NETTALI.COM – La montée d’adrénaline consécutive à l’affaire Sonko / Adji Sarr inquiète la société civile, soucieuse de défendre les droits et libertés fondamentaux. celle-ci soutient que le Sénégal a besoin de paix pour relever les défis liés à la pandémie de Covid-19.

Dans un communiqué conjoint, la Rencontre africaine pour la défense des Droits de l’homme (Raddho), la Ligue sénégalaise des droits humains (LSDH), AfrikaJom Center, Amnesty International/Sénégal et Article 19 Sénégal/Afrique de l’Ouest se disent préoccupés, depuis le 8 février, suite aux manifestations de soutien au leader du parti politique Patriotes du Sénégal pour le travail, l’éthique et la fraternité,́ (Pastef/Les patriotes), accusé de viol. Ces organisations constatent que cette période a été marquée par des actes de violence, une répression par les forces de sécurité, des arrestations de militants et sympathisants du Pastef/Les patriotes, ou des personnes supposées proches de ce parti, ainsi que la multiplication d’allégations de menaces par voie électronique. “Nos organisations condamnent tout recours à la violence ainsi qu’aux menaces et injures proférées contre les journalistes et toute personne exerçant ses droits, notamment sa liberté d’expression par quelque moyen que ce soit. Les enquêtes sur ces actes, si elles ont lieu, doivent être menées de façon transparente et indiscriminée, sans cibler les membres d’un groupe en particulier. Toutes les personnes interpellées doivent être présentées à un juge dans les délais requis et inculpées pour une infraction prévue par la loi ou libérées’’, précisent-elles.

De l’avis de ces défenseurs des Droits de l’homme, le droit de ces personnes d’être assistées par un avocat doit être respecté à toutes les étapes de la procédure à leur encontre. En outre, les allégations de torture faites par les avocats de certains détenus doivent faire l’objet d’enquêtes et de poursuites judiciaires si elles sont avérées.

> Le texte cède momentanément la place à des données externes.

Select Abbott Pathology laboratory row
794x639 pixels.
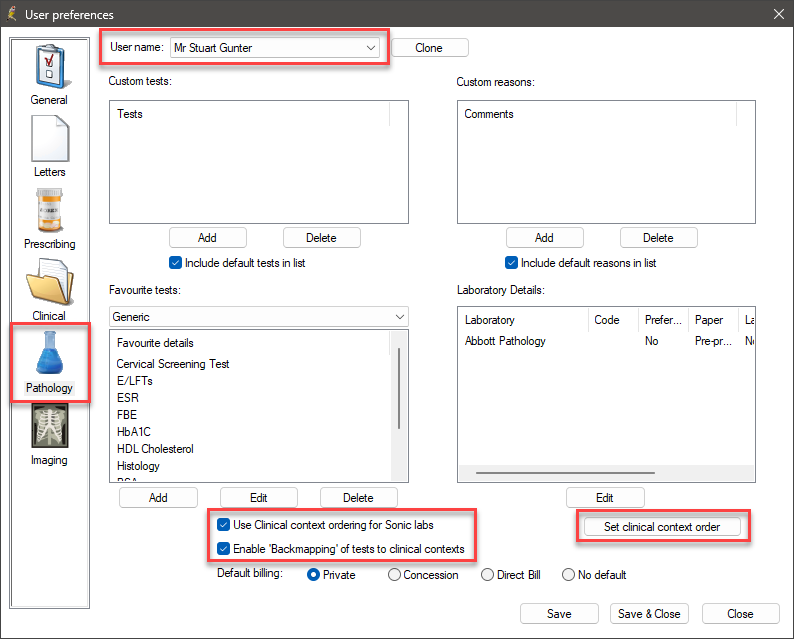click(505, 341)
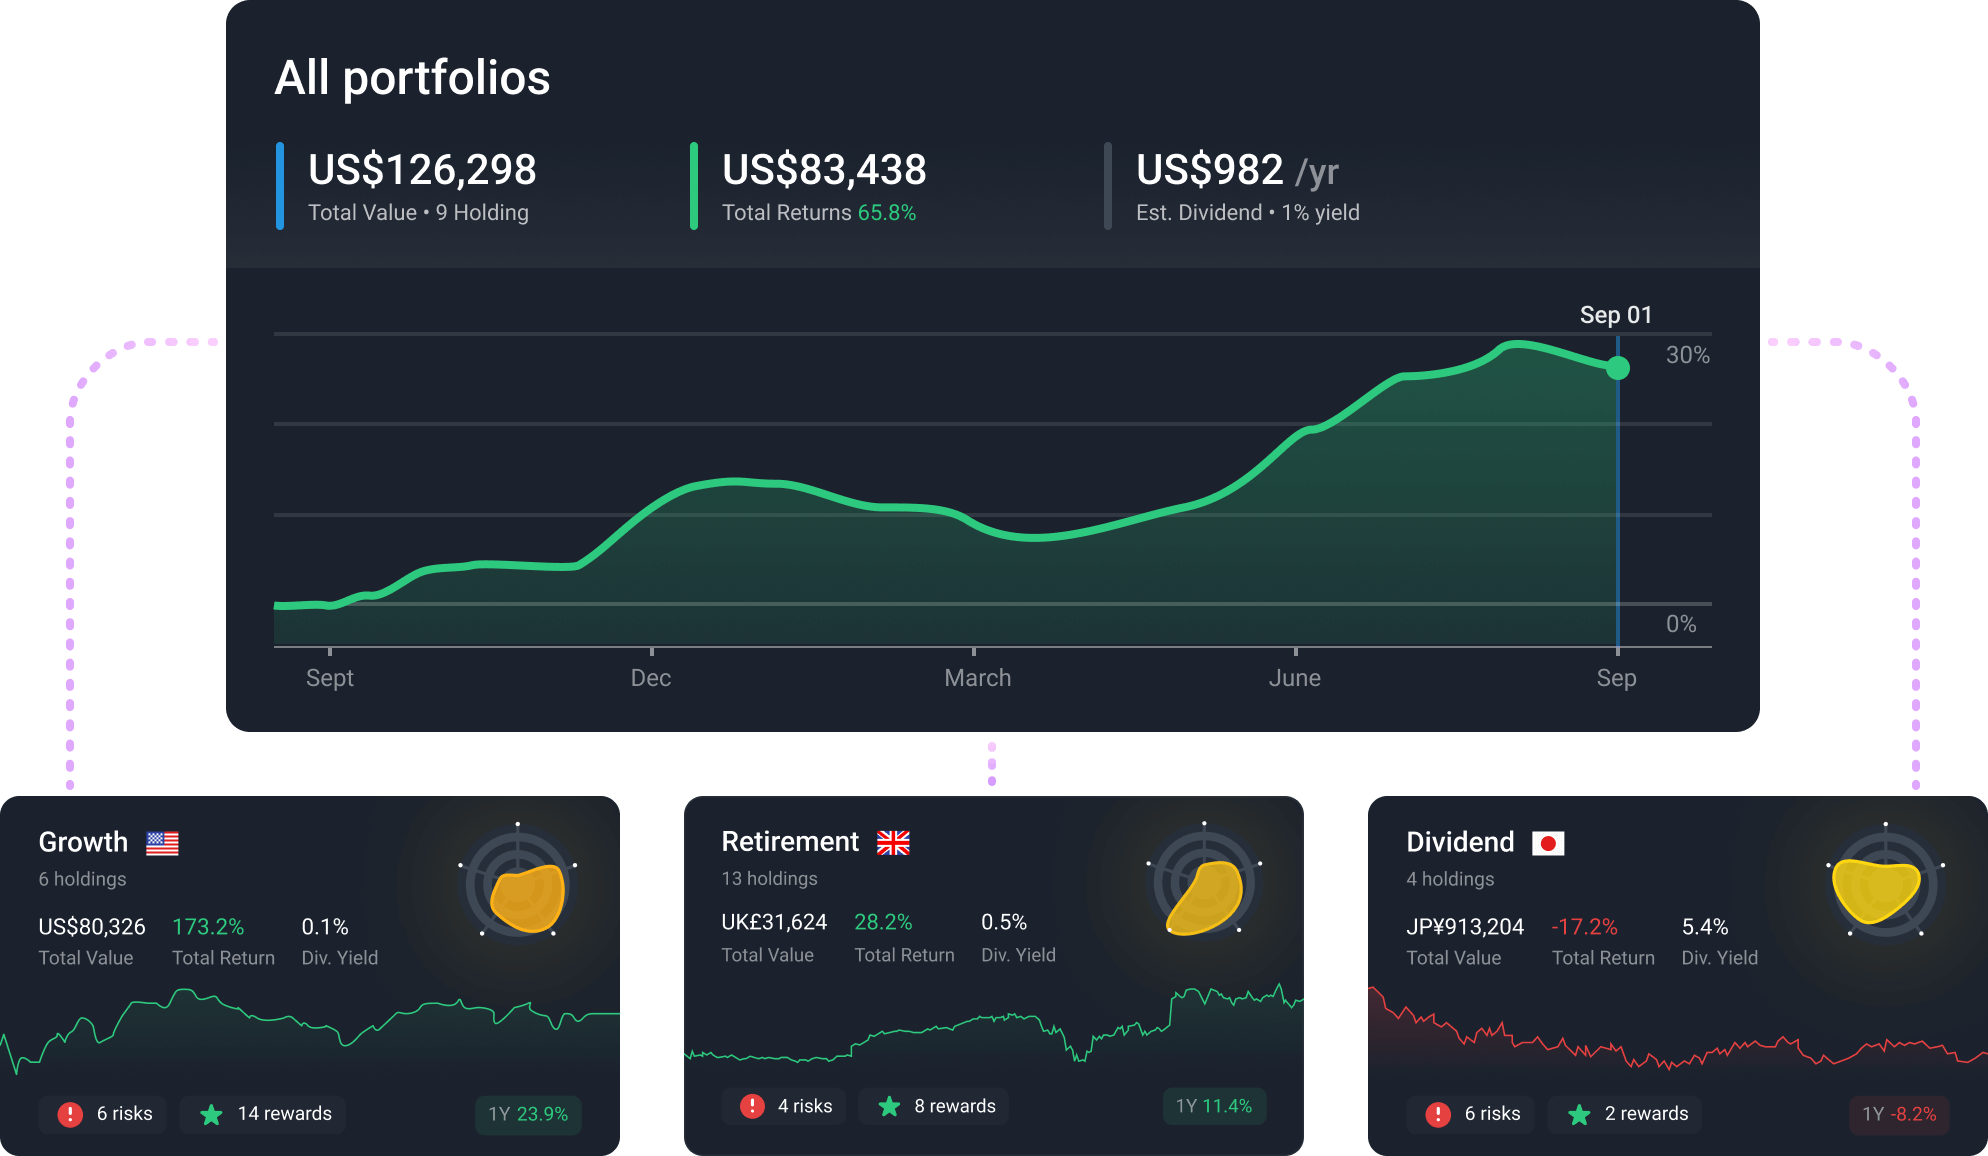Image resolution: width=1988 pixels, height=1156 pixels.
Task: Click the Japan flag on Dividend portfolio
Action: point(1550,843)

En outre la société civile soutient que le Sénégal a besoin de paix pour relever les défis liés à la pandémie de Covid-19. De ce fait, tous les acteurs de la vie politique, sociale et religieuse doivent œuvrer pour la paix et la concorde nationale. “Nos organisations rappellent aux autorités étatiques que les allégations de menaces et d’injures ne peuvent en aucun cas être utilisées pour faire taire les critiques légitimes de citoyens contre l’action de leurs dirigeants dans un Etat démocratique. Par ailleurs, elles sont préoccupées par les conditions de détention dans les locaux de garde à vue où la promiscuité ne permet pas de respecter les mesures barrières édictées par les autorités sanitaires pour prévenir la Covid-19’’, lit-on dans le communiqué.